Atrás de toda grande obra original, haveria sempre um autor excepcional - um gênio capaz de estabelecer as próprias regras, método individuais, intenções subjetivas. Original e, portanto, único, um livro que valeria à pena ser consumidos pelo público leitor.

Nem tanto ao céu, nem tanto à terra


Transformações sociais mudaram a forma das pessoas se identificarem e se relacionarem com o mundo. Se antes normas e regras coletivas ordenavam explicitamente o modo de ser, agora elas se escamotearam por trás da figura do individualismo.

Formou-se a literatura - incluindo a atividade da escrita e da leitura de textos, com os diversos gêneros e o predomínio da narrativa em prosa. O livro se tornou produto para consumo. Os leitores emergiram enquanto público com expectativas e demandas. Criou-se uma rede da literatura, com um conjunto de atores e instituições - escritores, editores, distribuidores, leitores, livrarias, jornais e cadernos de cultura, entre outros.

A relação com a tradição e o cânone não permaneceu intacta. No lugar da excelência e da emulação do passado, a nova regra no campo da literatura, cujo compromisso era viabilizar a venda de seus produtos literários, enfatizava a busca, nesse diálogo com a tradição, pela inovação e pelo originalidade.

Essas transformações foram romantizadas na ideia do gênio: a individualidade dotada de uma característica excepcional, cujo arbítrio quebrava convenções, rompia com a tradição e o passado. Um ente abstrato e ficcional.

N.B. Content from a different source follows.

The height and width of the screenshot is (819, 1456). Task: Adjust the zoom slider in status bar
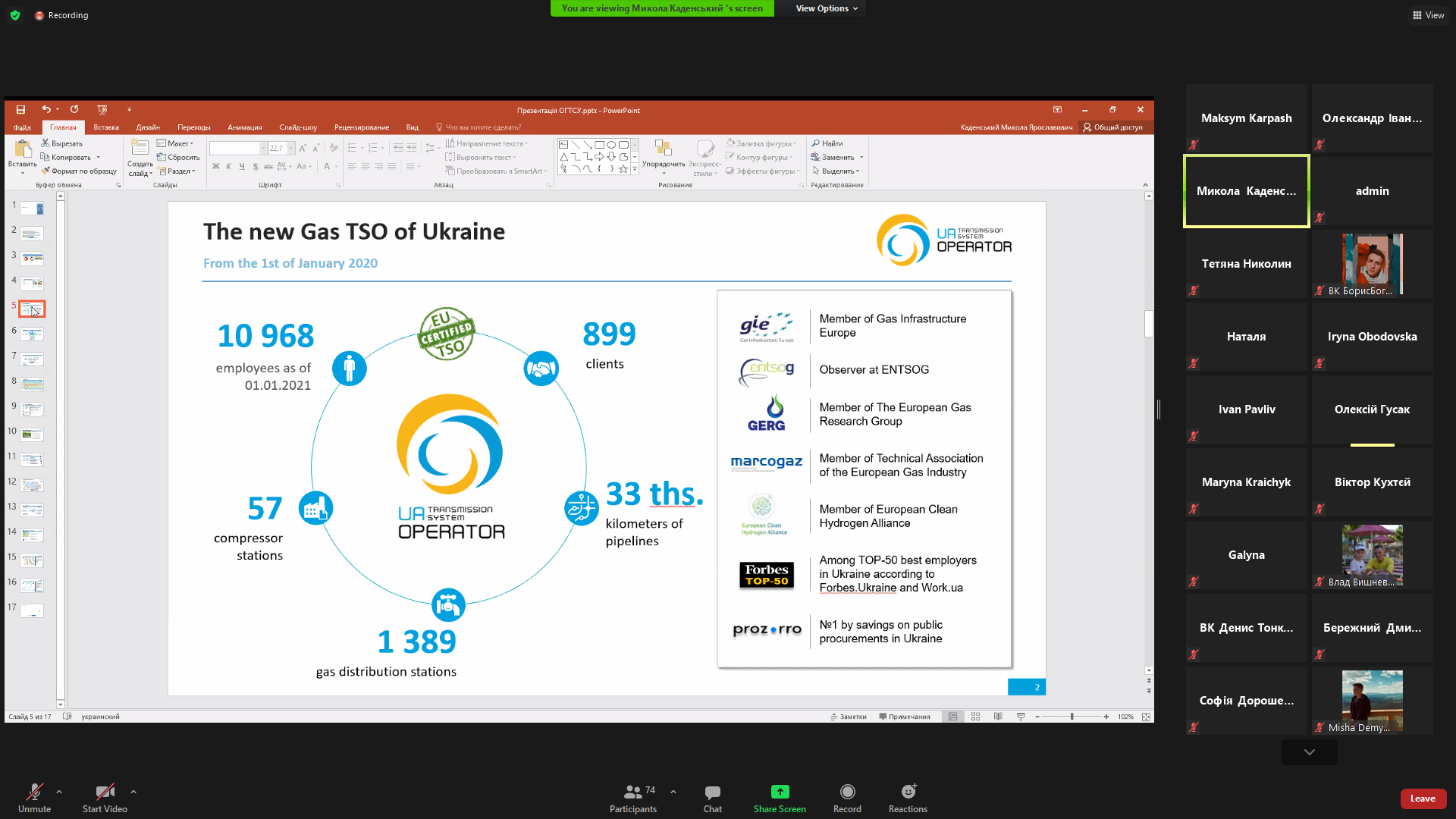tap(1072, 717)
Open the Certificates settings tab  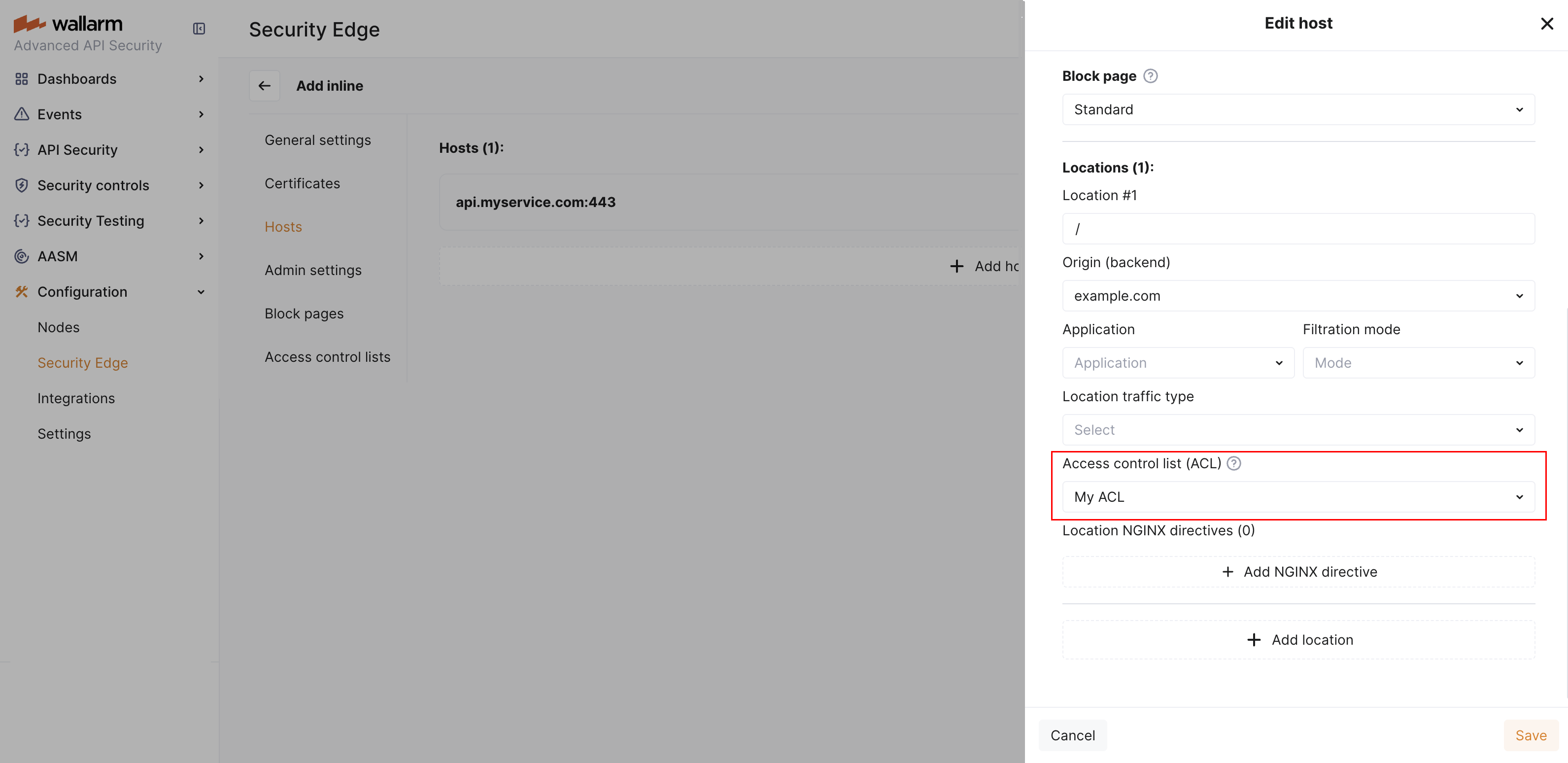click(302, 183)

Ainda há críticos que distorcem a história da literatura sob as lentes do gênio. Que anunciam a crise da literatura atual por ausência de grandes genialidades e seus manifestos radicais. E também aqueles que se empreendem na escrita sob a crença de que ela se faz a partir da excepcionalidade, na crença de que a ficção romântica seja realidade.

Em literatura, afirma-se que um bom escritor ou escritora é, antes de tudo, um bom leitor ou leitora. Isso porque é pela última que se tem contato e se ganha familiaridade com a história e o patrimônio literário de uma cultura. Sem o diálogo com a história e o patrimônio literário, é muito raro se criar uma boa obra.

Além disso, um livro que entra para o cânone corresponde a um livro que os leitores mantém vivo pela leitura. A ficção romântica do gênio faz nenhuma menção a esse papel da leitura. Tampouco ao processo de incorporação de uma obra ao cânone, que inclui debates, controvérsias, incessantes inclusões e exclusões de títulos e autores.

Como em todo ofício, o da escrita exige de quem o exerce empenho, técnica, aprimoramento. Conhecimento da arte a que se dedica. Envolvimento com os atores e instituições que compõem a literatura. Gênios? Melhor os deixar dentro da lâmpada mágica.